The two men arrested have been identified as Canute D’Souza and Francis Rebello, said investigating officer K K Ramakrishnan from Mangalore.

“The police have recovered 128 resumes, receipt books and fake police clearance certificates,” he told the GDN.

“The accused have been released on bail but we are proceeding with the investigation.
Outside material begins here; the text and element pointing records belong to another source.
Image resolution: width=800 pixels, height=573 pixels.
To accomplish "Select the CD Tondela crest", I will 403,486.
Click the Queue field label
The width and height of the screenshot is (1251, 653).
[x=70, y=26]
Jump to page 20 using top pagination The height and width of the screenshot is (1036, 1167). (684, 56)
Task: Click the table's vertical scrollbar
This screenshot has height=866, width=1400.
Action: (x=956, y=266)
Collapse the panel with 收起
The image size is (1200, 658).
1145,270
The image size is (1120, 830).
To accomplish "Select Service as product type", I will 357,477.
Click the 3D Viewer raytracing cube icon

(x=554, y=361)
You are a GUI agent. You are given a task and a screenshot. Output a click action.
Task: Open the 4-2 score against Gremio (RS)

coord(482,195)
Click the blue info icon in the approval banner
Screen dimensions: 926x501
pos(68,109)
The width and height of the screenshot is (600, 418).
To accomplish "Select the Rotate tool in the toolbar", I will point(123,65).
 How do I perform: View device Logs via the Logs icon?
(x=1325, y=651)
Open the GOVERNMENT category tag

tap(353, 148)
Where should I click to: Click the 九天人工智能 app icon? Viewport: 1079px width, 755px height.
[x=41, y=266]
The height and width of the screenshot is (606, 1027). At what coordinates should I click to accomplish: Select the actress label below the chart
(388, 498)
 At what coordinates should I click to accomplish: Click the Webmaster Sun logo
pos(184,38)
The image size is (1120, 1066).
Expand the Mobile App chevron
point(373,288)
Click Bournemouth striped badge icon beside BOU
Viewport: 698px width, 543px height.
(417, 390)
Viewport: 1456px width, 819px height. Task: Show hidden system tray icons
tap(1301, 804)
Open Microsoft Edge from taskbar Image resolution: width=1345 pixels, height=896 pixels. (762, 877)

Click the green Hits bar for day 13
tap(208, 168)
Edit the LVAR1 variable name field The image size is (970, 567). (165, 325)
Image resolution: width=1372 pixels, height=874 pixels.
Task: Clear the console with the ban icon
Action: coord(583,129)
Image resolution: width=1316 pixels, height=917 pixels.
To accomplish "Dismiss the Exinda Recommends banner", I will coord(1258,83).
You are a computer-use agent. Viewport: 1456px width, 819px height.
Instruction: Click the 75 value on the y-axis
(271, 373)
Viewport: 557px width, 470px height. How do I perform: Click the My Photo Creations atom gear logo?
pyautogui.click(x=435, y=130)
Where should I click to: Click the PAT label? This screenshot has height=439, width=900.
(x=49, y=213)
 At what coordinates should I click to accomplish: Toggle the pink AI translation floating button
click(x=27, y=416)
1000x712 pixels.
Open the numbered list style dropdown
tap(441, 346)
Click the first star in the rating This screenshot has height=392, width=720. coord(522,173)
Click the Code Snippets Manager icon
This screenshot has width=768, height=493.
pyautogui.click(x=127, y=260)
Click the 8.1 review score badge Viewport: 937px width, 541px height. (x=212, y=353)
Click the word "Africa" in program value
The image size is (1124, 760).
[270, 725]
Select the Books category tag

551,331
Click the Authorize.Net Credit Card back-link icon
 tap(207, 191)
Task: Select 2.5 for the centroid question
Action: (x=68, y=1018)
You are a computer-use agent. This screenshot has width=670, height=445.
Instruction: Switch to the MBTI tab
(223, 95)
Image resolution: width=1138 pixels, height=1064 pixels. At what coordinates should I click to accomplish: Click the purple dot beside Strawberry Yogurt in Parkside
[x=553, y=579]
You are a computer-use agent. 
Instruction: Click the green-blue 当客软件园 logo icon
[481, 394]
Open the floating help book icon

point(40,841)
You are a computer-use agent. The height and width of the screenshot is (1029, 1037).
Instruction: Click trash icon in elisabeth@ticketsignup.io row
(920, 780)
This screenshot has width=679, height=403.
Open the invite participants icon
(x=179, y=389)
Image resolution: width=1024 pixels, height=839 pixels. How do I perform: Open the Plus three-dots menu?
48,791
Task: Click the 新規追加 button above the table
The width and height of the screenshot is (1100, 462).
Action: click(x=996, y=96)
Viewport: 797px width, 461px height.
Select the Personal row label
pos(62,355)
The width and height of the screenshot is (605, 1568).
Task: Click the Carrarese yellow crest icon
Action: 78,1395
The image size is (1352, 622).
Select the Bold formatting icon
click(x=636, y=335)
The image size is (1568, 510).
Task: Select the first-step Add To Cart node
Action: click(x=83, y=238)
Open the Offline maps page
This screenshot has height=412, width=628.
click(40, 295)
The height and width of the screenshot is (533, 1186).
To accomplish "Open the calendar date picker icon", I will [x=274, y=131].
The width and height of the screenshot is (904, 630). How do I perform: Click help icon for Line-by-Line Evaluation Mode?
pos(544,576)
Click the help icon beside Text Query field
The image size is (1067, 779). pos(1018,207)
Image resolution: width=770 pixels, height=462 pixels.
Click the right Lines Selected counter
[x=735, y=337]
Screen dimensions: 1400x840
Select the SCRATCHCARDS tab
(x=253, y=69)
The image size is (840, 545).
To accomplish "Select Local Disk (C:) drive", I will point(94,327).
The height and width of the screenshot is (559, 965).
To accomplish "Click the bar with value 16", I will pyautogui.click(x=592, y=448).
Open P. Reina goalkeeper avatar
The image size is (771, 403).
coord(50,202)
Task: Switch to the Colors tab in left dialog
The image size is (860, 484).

It may take a month or so for us to collect all the evidence, because most of it is documentary.

“Also questioning the people who have been cheated (witnesses) will take a while, because they are spread in two states, Karnataka and Kerala.

“It seems they (the accused) charged Rs15,000 (BD123) each from around 128 candidates interviewed for the jobs.

“We also have a copy of the advertisement they published in the newspaper about the vacancies at the Bahrain hospital.

“As soon as all the evidence have been collected, the charge sheet will be submitted to the court based on which their licence will be cancelled.”

Mr Ramakrishnan revealed that they had received several complaints earlier against this agency but was unable to conduct any investigation as victims refused to file an official complaint.


“People had come to us earlier saying that these men (the accused) had cheated them out of Rs50,000 (BD410) to Rs60,000 (BD490),” he said.

“But they were only interested in out-of-court settlements and would not file an official complaint.

“Finally, we received a proper case from the Indian Embassy in Bahrain, through the ministry, asking us to investigate this agency.

JCG Associates claims on its website to be a leading manpower agency based in Karnataka, providing specialised services for the healthcare, oil and gas, information technology, construction and hospitality sectors.

It boasts clients in Bahrain, the UAE, Saudi Arabia, Qatar, Kuwait and Europe and lists Canute D’Souza as its operations manager.

Dr Ramachandran said that he was relieved that the alleged offenders had been caught.

“This has saved so many people from being cheated,” he said.

Labour Ministry and Labour Market Regulatory Authority officials earlier warned jobseekers not to fall prey to bogus advertisements in newspapers offering work in Bahrain.